Each entry must be restated exactly as it appears.

Start of Records provided

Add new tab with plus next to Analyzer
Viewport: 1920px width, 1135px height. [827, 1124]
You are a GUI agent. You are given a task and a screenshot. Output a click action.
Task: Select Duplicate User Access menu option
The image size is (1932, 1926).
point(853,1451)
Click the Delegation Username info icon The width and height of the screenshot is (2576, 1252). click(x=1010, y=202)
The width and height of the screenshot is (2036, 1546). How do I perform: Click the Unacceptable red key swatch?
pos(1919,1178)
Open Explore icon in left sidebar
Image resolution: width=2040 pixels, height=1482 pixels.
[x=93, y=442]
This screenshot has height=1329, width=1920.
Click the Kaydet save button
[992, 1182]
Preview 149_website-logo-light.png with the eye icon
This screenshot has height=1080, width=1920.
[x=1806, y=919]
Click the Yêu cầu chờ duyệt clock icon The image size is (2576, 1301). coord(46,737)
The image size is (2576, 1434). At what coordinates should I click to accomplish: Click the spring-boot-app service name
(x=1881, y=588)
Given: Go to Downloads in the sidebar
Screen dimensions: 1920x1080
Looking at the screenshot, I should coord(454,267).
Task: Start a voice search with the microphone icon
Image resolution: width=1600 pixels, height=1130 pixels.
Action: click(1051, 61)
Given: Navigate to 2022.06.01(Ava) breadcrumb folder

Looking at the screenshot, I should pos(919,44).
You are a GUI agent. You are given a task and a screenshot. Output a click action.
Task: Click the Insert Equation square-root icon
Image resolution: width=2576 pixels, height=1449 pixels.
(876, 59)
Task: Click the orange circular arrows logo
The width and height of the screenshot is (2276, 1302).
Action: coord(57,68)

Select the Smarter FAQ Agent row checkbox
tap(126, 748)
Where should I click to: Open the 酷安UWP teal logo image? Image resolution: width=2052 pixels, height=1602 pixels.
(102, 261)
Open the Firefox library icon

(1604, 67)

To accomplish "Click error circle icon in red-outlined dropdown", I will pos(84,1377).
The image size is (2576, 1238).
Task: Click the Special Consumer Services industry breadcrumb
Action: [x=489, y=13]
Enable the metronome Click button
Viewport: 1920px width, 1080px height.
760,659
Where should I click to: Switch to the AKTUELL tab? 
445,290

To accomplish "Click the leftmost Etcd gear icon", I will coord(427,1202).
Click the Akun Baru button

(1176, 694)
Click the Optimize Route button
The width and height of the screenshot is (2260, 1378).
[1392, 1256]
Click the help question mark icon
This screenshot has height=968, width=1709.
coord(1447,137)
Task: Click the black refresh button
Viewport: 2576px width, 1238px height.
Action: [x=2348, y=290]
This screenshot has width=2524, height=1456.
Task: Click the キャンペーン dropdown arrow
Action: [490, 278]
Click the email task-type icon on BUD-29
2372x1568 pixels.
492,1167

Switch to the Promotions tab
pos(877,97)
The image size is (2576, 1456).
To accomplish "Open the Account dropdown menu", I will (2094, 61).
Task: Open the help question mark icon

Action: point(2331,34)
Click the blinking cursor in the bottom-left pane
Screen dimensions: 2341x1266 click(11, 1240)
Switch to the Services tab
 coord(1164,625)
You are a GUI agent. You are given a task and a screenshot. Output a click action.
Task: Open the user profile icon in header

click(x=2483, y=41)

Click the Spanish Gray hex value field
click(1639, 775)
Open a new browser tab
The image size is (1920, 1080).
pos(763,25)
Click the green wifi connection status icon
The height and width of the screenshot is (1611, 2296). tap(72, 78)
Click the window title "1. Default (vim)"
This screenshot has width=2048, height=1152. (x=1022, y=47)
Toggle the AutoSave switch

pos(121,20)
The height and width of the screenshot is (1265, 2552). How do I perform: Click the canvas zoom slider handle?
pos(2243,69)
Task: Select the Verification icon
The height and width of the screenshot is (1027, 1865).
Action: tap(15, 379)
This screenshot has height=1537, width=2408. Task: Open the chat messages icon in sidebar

End of Records provided

#### Task solution
Add new tab with plus next to Analyzer
Viewport: 1920px width, 1135px height. [827, 1124]
You are a GUI agent. You are given a task and a screenshot. Output a click action.
Task: Select Duplicate User Access menu option
The image size is (1932, 1926).
point(853,1451)
Click the Delegation Username info icon The width and height of the screenshot is (2576, 1252). click(x=1010, y=202)
The width and height of the screenshot is (2036, 1546). How do I perform: Click the Unacceptable red key swatch?
pos(1919,1178)
Open Explore icon in left sidebar
Image resolution: width=2040 pixels, height=1482 pixels.
[x=93, y=442]
This screenshot has height=1329, width=1920.
Click the Kaydet save button
[992, 1182]
Preview 149_website-logo-light.png with the eye icon
This screenshot has height=1080, width=1920.
[x=1806, y=919]
Click the Yêu cầu chờ duyệt clock icon The image size is (2576, 1301). coord(46,737)
The image size is (2576, 1434). At what coordinates should I click to accomplish: Click the spring-boot-app service name
(x=1881, y=588)
Given: Go to Downloads in the sidebar
Screen dimensions: 1920x1080
Looking at the screenshot, I should coord(454,267).
Task: Start a voice search with the microphone icon
Image resolution: width=1600 pixels, height=1130 pixels.
Action: click(1051, 61)
Given: Navigate to 2022.06.01(Ava) breadcrumb folder

Looking at the screenshot, I should pos(919,44).
You are a GUI agent. You are given a task and a screenshot. Output a click action.
Task: Click the Insert Equation square-root icon
Image resolution: width=2576 pixels, height=1449 pixels.
(876, 59)
Task: Click the orange circular arrows logo
The width and height of the screenshot is (2276, 1302).
Action: coord(57,68)

Select the Smarter FAQ Agent row checkbox
tap(126, 748)
Where should I click to: Open the 酷安UWP teal logo image? Image resolution: width=2052 pixels, height=1602 pixels.
(102, 261)
Open the Firefox library icon

(1604, 67)

To accomplish "Click error circle icon in red-outlined dropdown", I will pos(84,1377).
The image size is (2576, 1238).
Task: Click the Special Consumer Services industry breadcrumb
Action: [x=489, y=13]
Enable the metronome Click button
Viewport: 1920px width, 1080px height.
760,659
Where should I click to: Switch to the AKTUELL tab? 
445,290

To accomplish "Click the leftmost Etcd gear icon", I will coord(427,1202).
Click the Akun Baru button

(1176, 694)
Click the Optimize Route button
The width and height of the screenshot is (2260, 1378).
[1392, 1256]
Click the help question mark icon
This screenshot has height=968, width=1709.
coord(1447,137)
Task: Click the black refresh button
Viewport: 2576px width, 1238px height.
Action: [x=2348, y=290]
This screenshot has width=2524, height=1456.
Task: Click the キャンペーン dropdown arrow
Action: [490, 278]
Click the email task-type icon on BUD-29
2372x1568 pixels.
492,1167

Switch to the Promotions tab
pos(877,97)
The image size is (2576, 1456).
To accomplish "Open the Account dropdown menu", I will (2094, 61).
Task: Open the help question mark icon

Action: point(2331,34)
Click the blinking cursor in the bottom-left pane
Screen dimensions: 2341x1266 click(11, 1240)
Switch to the Services tab
 coord(1164,625)
You are a GUI agent. You are given a task and a screenshot. Output a click action.
Task: Open the user profile icon in header

click(x=2483, y=41)

Click the Spanish Gray hex value field
click(1639, 775)
Open a new browser tab
The image size is (1920, 1080).
pos(763,25)
Click the green wifi connection status icon
The height and width of the screenshot is (1611, 2296). tap(72, 78)
Click the window title "1. Default (vim)"
This screenshot has width=2048, height=1152. (x=1022, y=47)
Toggle the AutoSave switch

pos(121,20)
The height and width of the screenshot is (1265, 2552). How do I perform: Click the canvas zoom slider handle?
pos(2243,69)
Task: Select the Verification icon
The height and width of the screenshot is (1027, 1865).
Action: tap(15, 379)
This screenshot has height=1537, width=2408. Task: Open the chat messages icon in sidebar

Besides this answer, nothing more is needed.